Quotes
Quotes by James Coburn
“Taking in and blowing out smoke? And now you see girls smoking cigars. It got to be such a fad. Girls on the covers of magazines, smoking cigars. Give me a break. I didn’t want to be part of that. I don’t like ‘popular’.”
“It was the desire to do the complete thing. I only took acting lessons because my whole thing, really, was to direct. But my first jobs were acting jobs.”
“Studios have been trying to get rid of the actor for a long time and now they can do it. They got animation. No more actor, although for now they still have to borrow a voice or two. Anyway, I find it abhorrent.”
“The Magnificent Seven was really kind of a miraculous event that took place in my life.”
“First job I went out on in New York I got, and when I came back, the first job I went out on, I got.”
”My my my. Wow. You know, I’ve been around here — I’ve been working and doing this work for like over half my life.

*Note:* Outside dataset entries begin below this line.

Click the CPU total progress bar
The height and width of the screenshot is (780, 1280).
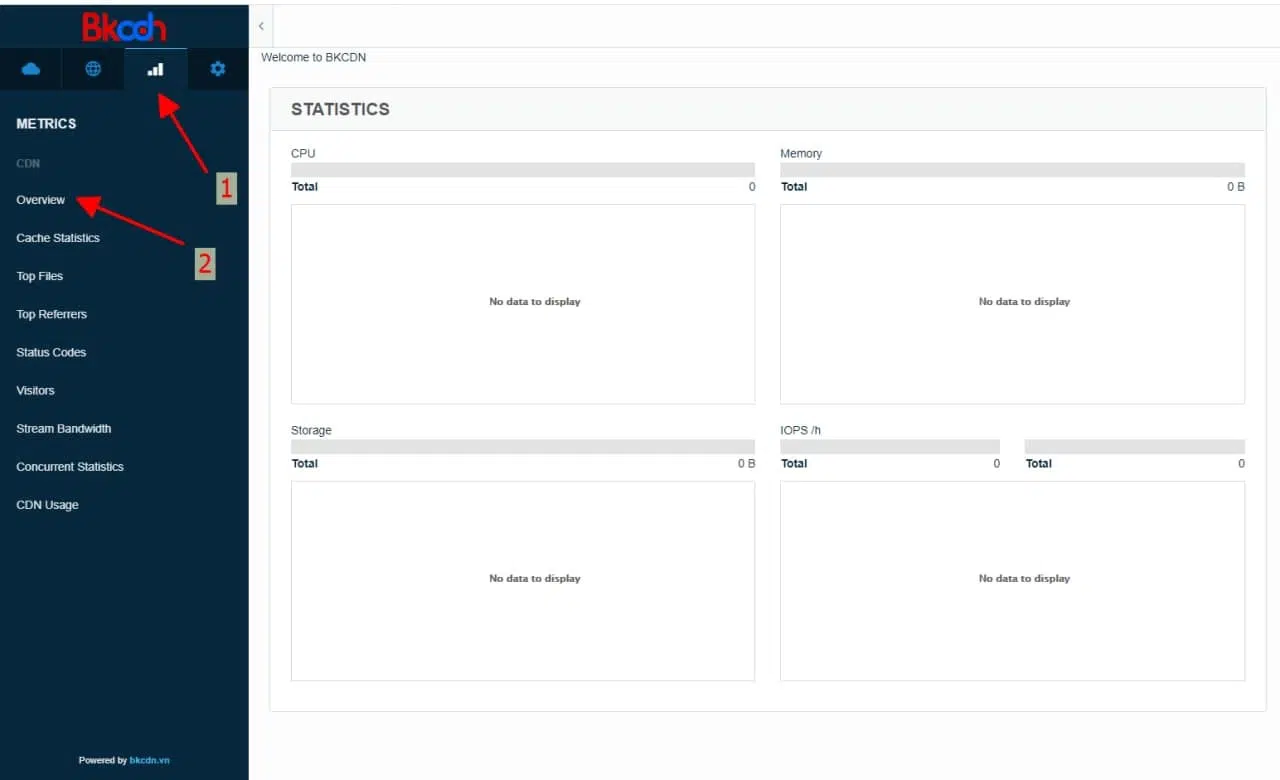pos(523,170)
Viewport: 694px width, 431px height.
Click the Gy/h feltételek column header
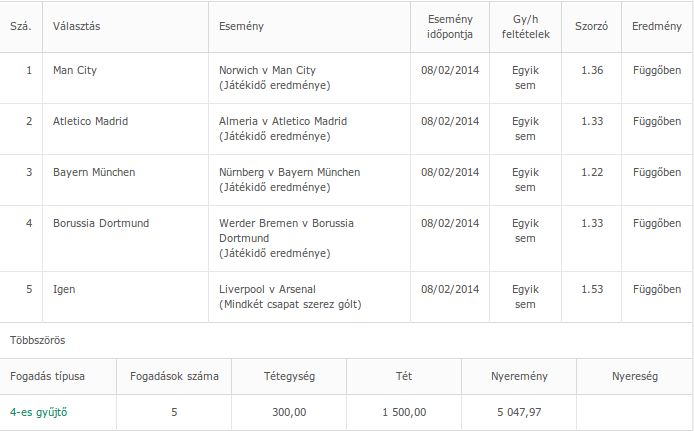525,25
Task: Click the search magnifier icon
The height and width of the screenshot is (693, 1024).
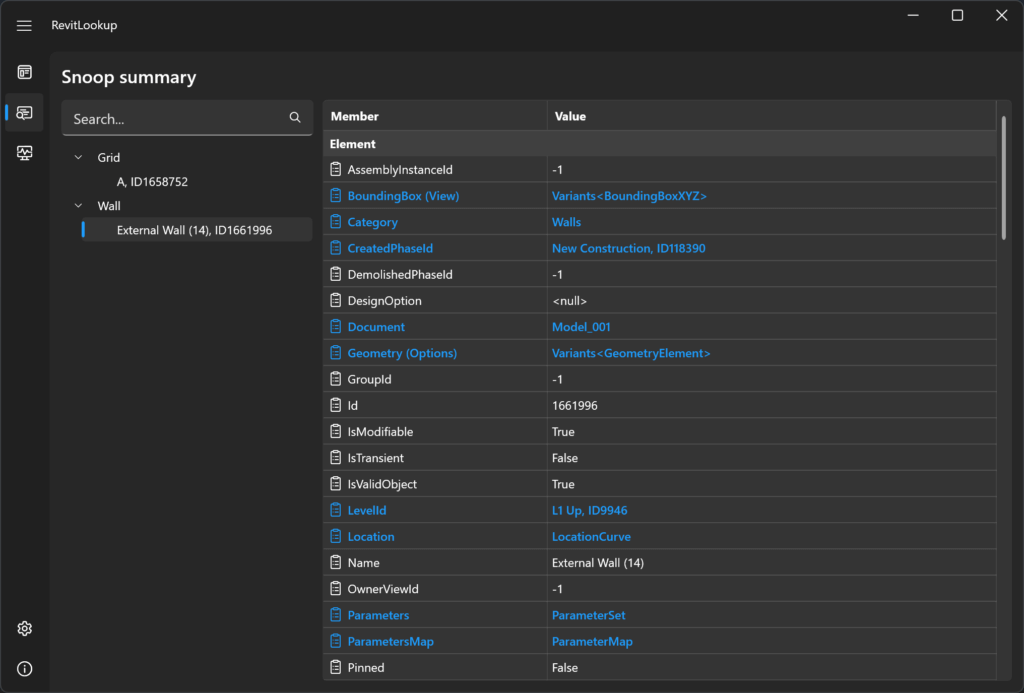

And I finally got one right, I guess. See, some of them you do for money, some of them you do for love. This is a love child.”
Year: 1998 (71st) Academy Awards
Category: Actor in a Supporting Role
Film Title: Affliction
Winner: James Coburn
Presenter: Kim Basinger
Date & Venue: March 21, 1999; Dorothy Chandler Pavilion
Quotes About James Coburn
“He looked like the child of the liaison between Lt Pinkerton and Madame Butterfly.”
— Pauline Kael, legendary film critic, remarked on Coburn’s unusual characteristics.
“He was a guy who looked like he was casual, but he studied and he worked and he understood character.”
— Hillard Elkins, James Coburn’s manager.
“The masculine male.”
— George Hickenlooper, who directed Coburn in The Man From Elysian Fields.
“The personification of class, the hippest of the hip.”
— Andy Garcia.
“He was of that 50’s generation. He had that part hipster, part cool-cat aura about him. He was one of those kind of men who were formed by the Rat Pack kind of style.”
— Paul Schrader.
“Coburn is a modern rarity: an actor who projects lazy, humorous sexuality…he was the best thing in his movies, smiling privately, seeming to suggest that he was in contact with some profound source of amusement.”